En Italia se está produciendo la gran paradoja de que el nuevo gobierno de centroizquierda es el que está llevando a cabo un claro proceso liberalizador, no sin ciertas dificultades, que ni siquiera intentó Berlusconi en sus años de gobierno. Es especialmente digno de mención el esfuerzo realizado por el partido heredero del antiguo Partido Comunista a favor de esa política. Fiel reflejo de ese sesgo lo constituye un libro recientemente publicado por un profesor de la Universidad de Harvard, Alberto Asesina, y otro de la Universidad Bocóni, de Milán, Francesco Giavazzi, con el sugestivo título “Il liberismo è di sinistra” en el que, en términos acertadamente provocativos y tremendamente sugerentes, tras afirmar que la meritocracia, la liberalización de los mercados, las reformas del mercado de trabajo y la reducción de los gastos públicos son de izquierdas, termina afirmando que la empresa pública y el capitalismo de Estado no son de izquierdas.

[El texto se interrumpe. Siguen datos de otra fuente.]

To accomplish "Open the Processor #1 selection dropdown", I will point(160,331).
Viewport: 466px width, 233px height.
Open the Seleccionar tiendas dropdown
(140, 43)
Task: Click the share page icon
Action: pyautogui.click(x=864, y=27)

¿Verdaderamente podríamos decir que en España ese debate está superado?. No es una cuestión de blanco o negro. Anteriormente he asegurado, y lo reafirmo ahora, que los principios de liberalización y competencia han sido asumidos íntegramente en España, pero, sin embargo, sería erróneo concluir que todo esta hecho. Las medidas concretas de liberalización en sectores concretos siguen estando llenas de dificultades. Se ha producido una política liberalizadora, pero justo es reconocer que ¡queda tanta letra pequeña por reformar! Y todavía en esa letra pequeña se ocultan regulaciones ineficientes y mantenimiento de los privilegios, por lo que no resulta extraño que cualquier intento de cambio encuentre dificultades por la resistencia que siguen oponiendo quienes quieren defender los privilegios basados en una regulación inadecuada, sus rentas de monopolio, la regulación que les asegura el trasvase de rentas de los consumidores, las ayudas públicas ineficientes, las restricciones a la competencia, las barreras de entrada……. O quien quiera crear o fortalecer campeones nacionales, que de nada sirven si se construyen sobre la base de la explotación de los consumidores.

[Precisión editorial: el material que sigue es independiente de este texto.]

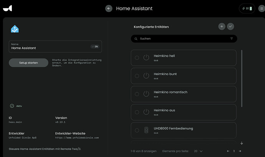Open the EN language dropdown
Screen dimensions: 265x157
point(95,47)
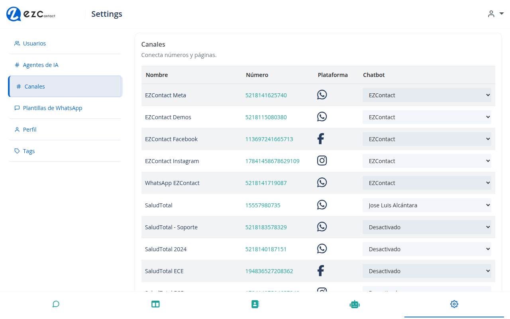Open the contacts card icon in bottom navigation
Image resolution: width=510 pixels, height=319 pixels.
(255, 304)

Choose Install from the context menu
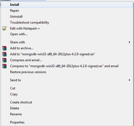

Por ello es tarea de todos, y por supuesto, también de la Comisión Nacional de la Competencia, descubrir qué intereses se encuentran detrás de las resistencias a las reformas. Informar a los ciudadanos cuánto les cuesta el mantenimiento de los privilegios de los pocos. Y vencer resistencias al cambio. Y, en definitiva, esperar, con Keynes que, a la larga, la fuerza de las ideas prevalezca sobre la inercia de los intereses creados.